Peace for Houthis, after 370,000 dead

A Saudi delegation has reportedly met with a number of high-ranking officials from the Yemeni Ansarullah resistance movement in Sana’a as part of preparations for talks to reach a final ceasefire agreement to end the eight-year Saudi war.

Yemeni media outlets reported that the Saudi delegates arrived in Sana’a on Saturday evening and have held a meeting with Mohammed Ali al-Houthi, a senior member of Yemen’s Supreme Political Council, as well as some high-profile figures of the Sana’a-based National Salvation Government.

Yemeni media outlets published pictures of a Saudi official shaking hands with Houthi in Sana’a.

The outlets added that the faces of the high-ranking Saudi officials involved in the talks with Ansarullah officials have not been publicized at their request.

Meanwhile, an informed source, who asked not to be named, told Yemen’s official news agency Saba that the Saudis are going to negotiate “the removal of the tight naval and air blockade on Yemen, and and end to the eight-year-long aggression, restoration of the Yemeni nation’s rights, and the payment of civil servant salaries as well as a portion of oil and gas revenues” during talks with Mahdi al-Mashat, the chairman of the council.

Local news agencies said Saudi Arabia’s Ambassador to Yemen Mohammed Saeed al-Jaber, who resides in the southern port city of Aden, arrived in Sana’a at the head of the Saudi delegation to meet with officials from the Ansarullah movement and the National Salvation Government, hours after the arrival of an Omani delegation.
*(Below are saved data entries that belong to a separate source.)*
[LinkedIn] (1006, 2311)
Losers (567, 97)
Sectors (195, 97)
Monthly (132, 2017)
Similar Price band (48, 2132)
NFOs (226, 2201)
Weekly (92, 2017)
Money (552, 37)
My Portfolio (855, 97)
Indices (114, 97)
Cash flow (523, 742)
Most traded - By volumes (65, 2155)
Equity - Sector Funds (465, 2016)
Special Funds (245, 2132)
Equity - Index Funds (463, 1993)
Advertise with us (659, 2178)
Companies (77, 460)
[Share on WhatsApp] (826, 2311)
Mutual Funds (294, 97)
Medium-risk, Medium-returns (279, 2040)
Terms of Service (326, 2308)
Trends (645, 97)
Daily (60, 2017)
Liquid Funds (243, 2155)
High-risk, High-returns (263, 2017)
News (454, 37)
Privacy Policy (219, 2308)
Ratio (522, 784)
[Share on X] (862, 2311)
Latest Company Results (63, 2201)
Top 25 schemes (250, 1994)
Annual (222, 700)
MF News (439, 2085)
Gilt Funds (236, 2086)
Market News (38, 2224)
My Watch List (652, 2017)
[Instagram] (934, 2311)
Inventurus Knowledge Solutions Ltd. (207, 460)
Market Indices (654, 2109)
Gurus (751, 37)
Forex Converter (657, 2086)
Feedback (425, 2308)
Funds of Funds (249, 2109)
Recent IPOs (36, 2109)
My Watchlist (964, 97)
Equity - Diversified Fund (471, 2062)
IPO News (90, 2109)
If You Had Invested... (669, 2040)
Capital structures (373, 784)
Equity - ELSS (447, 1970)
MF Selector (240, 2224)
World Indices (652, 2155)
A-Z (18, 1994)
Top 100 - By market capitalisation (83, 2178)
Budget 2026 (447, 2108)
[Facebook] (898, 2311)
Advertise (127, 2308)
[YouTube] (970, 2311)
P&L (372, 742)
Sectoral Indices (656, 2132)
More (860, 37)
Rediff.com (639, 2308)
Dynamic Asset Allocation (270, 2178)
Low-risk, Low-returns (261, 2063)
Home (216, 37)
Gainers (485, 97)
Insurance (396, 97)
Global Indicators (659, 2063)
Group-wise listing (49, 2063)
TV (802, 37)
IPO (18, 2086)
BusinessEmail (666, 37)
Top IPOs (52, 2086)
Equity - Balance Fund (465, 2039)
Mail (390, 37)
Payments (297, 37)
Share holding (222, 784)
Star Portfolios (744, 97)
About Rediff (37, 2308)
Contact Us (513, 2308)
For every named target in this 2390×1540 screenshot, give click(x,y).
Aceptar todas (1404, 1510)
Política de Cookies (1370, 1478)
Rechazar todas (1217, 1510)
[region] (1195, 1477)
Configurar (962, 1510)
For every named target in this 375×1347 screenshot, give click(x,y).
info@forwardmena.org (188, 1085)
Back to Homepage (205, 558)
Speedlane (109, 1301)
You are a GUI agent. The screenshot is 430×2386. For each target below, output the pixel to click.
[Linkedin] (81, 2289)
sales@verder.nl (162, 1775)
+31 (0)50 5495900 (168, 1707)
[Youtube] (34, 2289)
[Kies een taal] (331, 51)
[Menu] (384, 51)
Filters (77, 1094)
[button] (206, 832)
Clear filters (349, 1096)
The visit by Saudi officials to Sana’a is an indication of progress in Oman-mediated talks between the kingdom and the Ansarullah movement, which run in parallel to UN peace efforts.

Saudi Arabia’s Defense Minister Prince Khalid bin Salman briefed the council on Riyadh’s solution to end the crisis in Yemen, sources said, adding that the Saudis’ vision is to renew the existing UN-brokered truce for a year in an understanding with the Sana’a government.

Riyadh will pledge to pay the salaries of public servants, open Hudaydah port, and help settle the currency problems of Yemen in exchange for Sana’a’s acceptance of the truce, according to the report.